[Saved data entries]
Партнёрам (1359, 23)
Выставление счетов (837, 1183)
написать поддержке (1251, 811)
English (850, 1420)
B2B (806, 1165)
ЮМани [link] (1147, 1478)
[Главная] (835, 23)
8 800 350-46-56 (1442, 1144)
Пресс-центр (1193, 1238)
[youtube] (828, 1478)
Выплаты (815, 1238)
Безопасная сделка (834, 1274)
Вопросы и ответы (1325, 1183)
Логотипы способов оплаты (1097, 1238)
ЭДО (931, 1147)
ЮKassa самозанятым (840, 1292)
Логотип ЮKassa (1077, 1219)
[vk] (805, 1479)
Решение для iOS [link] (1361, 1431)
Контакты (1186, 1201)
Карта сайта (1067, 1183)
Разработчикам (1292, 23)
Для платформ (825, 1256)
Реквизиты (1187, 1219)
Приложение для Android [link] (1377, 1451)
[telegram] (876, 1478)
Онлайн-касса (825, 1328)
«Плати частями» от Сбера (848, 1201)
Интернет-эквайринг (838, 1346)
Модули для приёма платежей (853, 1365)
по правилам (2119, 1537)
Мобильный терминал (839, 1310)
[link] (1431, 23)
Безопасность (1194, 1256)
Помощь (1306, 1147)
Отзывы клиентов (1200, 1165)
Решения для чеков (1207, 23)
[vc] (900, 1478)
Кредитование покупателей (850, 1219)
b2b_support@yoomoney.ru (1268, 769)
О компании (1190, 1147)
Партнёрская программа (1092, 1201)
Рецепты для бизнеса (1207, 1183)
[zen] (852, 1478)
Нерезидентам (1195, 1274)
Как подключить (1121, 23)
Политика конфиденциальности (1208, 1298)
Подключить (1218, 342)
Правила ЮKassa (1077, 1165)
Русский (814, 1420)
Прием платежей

> Goal of the exercise: Go through the data and copy each line exactly as it was written.

> Output of the exercise:
Партнёрам (1359, 23)
Выставление счетов (837, 1183)
написать поддержке (1251, 811)
English (850, 1420)
B2B (806, 1165)
ЮМани [link] (1147, 1478)
[Главная] (835, 23)
8 800 350-46-56 (1442, 1144)
Пресс-центр (1193, 1238)
[youtube] (828, 1478)
Выплаты (815, 1238)
Безопасная сделка (834, 1274)
Вопросы и ответы (1325, 1183)
Логотипы способов оплаты (1097, 1238)
ЭДО (931, 1147)
ЮKassa самозанятым (840, 1292)
Логотип ЮKassa (1077, 1219)
[vk] (805, 1479)
Решение для iOS [link] (1361, 1431)
Контакты (1186, 1201)
Карта сайта (1067, 1183)
Разработчикам (1292, 23)
Для платформ (825, 1256)
Реквизиты (1187, 1219)
Приложение для Android [link] (1377, 1451)
[telegram] (876, 1478)
Онлайн-касса (825, 1328)
«Плати частями» от Сбера (848, 1201)
Интернет-эквайринг (838, 1346)
Модули для приёма платежей (853, 1365)
по правилам (2119, 1537)
Мобильный терминал (839, 1310)
[link] (1431, 23)
Безопасность (1194, 1256)
Помощь (1306, 1147)
Отзывы клиентов (1200, 1165)
Решения для чеков (1207, 23)
[vc] (900, 1478)
Кредитование покупателей (850, 1219)
b2b_support@yoomoney.ru (1268, 769)
О компании (1190, 1147)
Партнёрская программа (1092, 1201)
Рецепты для бизнеса (1207, 1183)
[zen] (852, 1478)
Нерезидентам (1195, 1274)
Как подключить (1121, 23)
Политика конфиденциальности (1208, 1298)
Подключить (1218, 342)
Правила ЮKassa (1077, 1165)
Русский (814, 1420)
Прием платежей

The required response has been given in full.